▸ Task objective
Convert the rows starting at the line containing "Click the second orange rating star" and ending at the last line of the rows into a Markdown table with columns Row and Line, numbering each line and omitting blank lines.
[BEGIN]
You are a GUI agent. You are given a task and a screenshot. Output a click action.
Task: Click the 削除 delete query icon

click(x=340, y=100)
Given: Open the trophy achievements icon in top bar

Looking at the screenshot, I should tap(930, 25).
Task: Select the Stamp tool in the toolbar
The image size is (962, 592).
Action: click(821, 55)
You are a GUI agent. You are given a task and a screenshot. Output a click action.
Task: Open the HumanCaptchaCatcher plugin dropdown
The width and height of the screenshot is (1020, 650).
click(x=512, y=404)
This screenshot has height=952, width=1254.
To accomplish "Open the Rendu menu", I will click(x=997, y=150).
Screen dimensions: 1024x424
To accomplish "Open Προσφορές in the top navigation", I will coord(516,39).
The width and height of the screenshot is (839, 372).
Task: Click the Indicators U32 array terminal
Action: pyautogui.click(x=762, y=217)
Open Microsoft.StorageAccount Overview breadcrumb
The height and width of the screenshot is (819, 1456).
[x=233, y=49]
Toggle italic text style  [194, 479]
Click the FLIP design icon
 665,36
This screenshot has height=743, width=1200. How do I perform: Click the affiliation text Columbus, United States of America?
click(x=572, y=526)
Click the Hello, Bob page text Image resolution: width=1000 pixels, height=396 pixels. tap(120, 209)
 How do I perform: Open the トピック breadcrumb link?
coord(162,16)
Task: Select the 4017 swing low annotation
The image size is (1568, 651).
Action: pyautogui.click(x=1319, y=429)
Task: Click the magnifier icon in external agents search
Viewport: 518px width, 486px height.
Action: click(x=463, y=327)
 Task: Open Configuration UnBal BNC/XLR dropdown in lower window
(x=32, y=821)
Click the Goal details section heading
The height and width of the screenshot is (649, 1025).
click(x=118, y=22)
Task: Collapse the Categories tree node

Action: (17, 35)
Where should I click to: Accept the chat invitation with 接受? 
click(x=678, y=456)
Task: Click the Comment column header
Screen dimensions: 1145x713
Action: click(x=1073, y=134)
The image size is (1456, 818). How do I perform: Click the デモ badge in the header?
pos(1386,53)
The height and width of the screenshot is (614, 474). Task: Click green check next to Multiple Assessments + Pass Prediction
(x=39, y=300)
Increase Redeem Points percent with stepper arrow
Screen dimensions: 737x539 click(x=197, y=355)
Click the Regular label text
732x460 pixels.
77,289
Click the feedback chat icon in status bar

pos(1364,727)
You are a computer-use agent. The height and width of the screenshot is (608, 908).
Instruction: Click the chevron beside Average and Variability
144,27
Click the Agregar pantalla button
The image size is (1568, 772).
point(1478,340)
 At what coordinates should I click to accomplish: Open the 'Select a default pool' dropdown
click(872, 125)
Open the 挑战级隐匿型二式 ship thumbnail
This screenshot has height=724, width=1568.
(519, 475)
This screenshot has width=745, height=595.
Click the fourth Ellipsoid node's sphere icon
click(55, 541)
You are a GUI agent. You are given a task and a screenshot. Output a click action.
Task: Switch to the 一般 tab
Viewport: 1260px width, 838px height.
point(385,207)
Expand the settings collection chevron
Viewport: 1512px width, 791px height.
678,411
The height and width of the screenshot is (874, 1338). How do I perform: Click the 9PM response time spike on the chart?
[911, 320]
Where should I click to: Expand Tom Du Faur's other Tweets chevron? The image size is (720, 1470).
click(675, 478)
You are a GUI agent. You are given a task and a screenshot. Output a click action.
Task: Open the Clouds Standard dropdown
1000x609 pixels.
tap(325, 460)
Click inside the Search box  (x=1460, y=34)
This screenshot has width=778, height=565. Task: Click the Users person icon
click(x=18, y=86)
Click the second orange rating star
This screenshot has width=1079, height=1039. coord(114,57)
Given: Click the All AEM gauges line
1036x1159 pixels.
[END]
▸ Response
| Row | Line |
|---|---|
| 1 | Click the second orange rating star |
| 2 | This screenshot has width=1079, height=1039. coord(114,57) |
| 3 | Given: Click the All AEM gauges line |
| 4 | 1036x1159 pixels. |